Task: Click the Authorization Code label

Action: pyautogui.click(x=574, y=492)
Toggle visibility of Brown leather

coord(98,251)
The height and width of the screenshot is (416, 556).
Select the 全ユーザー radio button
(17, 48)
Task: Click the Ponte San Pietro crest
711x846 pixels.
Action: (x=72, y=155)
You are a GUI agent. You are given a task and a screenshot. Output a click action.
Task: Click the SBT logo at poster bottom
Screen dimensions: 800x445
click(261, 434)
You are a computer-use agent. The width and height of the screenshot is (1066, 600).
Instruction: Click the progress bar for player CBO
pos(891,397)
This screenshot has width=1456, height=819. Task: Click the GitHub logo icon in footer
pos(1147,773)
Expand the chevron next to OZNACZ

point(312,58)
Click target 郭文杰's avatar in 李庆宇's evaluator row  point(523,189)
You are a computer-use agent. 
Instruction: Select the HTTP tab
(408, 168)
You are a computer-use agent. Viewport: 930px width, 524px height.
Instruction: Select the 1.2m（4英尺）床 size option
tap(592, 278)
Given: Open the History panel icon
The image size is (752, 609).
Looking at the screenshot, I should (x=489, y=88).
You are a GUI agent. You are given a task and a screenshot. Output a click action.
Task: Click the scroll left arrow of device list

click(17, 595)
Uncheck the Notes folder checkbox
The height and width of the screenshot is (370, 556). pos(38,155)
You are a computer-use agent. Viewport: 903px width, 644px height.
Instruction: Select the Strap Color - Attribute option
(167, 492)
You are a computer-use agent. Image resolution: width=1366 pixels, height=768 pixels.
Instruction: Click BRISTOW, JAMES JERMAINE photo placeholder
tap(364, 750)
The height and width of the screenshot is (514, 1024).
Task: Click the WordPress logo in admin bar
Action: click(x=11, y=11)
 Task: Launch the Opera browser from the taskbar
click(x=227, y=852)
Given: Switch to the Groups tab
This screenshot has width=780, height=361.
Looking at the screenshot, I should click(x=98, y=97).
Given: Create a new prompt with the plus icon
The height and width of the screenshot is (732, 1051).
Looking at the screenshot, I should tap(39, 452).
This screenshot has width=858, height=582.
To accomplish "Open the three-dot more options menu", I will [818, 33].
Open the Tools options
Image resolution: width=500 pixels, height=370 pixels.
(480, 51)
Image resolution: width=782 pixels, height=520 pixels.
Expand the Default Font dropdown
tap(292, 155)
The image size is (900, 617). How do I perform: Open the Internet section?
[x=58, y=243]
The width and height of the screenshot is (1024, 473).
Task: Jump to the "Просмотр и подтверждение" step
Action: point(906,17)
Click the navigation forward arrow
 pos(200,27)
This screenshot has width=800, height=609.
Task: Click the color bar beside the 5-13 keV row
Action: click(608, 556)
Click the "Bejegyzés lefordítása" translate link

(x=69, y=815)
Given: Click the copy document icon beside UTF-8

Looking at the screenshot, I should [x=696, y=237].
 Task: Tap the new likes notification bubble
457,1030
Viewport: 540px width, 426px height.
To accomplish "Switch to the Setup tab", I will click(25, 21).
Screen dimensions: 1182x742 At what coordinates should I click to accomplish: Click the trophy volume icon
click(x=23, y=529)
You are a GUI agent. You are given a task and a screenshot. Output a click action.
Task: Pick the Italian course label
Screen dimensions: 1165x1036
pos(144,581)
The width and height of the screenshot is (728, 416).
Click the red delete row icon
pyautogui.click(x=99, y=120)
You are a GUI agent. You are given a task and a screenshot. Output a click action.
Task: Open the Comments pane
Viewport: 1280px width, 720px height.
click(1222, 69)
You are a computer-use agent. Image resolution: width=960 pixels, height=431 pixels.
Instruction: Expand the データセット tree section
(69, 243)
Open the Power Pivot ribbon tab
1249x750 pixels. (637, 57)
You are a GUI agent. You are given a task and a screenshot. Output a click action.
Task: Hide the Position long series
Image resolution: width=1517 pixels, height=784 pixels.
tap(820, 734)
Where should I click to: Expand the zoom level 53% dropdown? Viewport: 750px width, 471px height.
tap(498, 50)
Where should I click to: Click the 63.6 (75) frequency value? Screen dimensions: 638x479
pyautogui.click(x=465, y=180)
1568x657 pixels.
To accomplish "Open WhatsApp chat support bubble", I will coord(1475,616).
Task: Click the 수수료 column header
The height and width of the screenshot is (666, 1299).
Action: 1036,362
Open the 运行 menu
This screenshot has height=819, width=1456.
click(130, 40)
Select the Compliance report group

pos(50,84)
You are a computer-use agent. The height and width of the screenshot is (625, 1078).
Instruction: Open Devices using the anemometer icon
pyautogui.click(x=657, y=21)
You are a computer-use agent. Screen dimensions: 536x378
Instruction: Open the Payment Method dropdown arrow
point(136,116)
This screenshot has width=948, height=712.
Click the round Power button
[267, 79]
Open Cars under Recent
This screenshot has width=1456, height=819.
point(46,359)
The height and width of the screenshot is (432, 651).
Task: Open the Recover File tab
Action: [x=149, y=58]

#### WHAT YOU ARE ASKED TO DO:
Each line in the data where the string "Switch" occurs should be identified and copied.

#### YOUR SOLUTION:
Given: Switch to the Groups tab
To accomplish "Switch to the Setup tab", I will click(25, 21).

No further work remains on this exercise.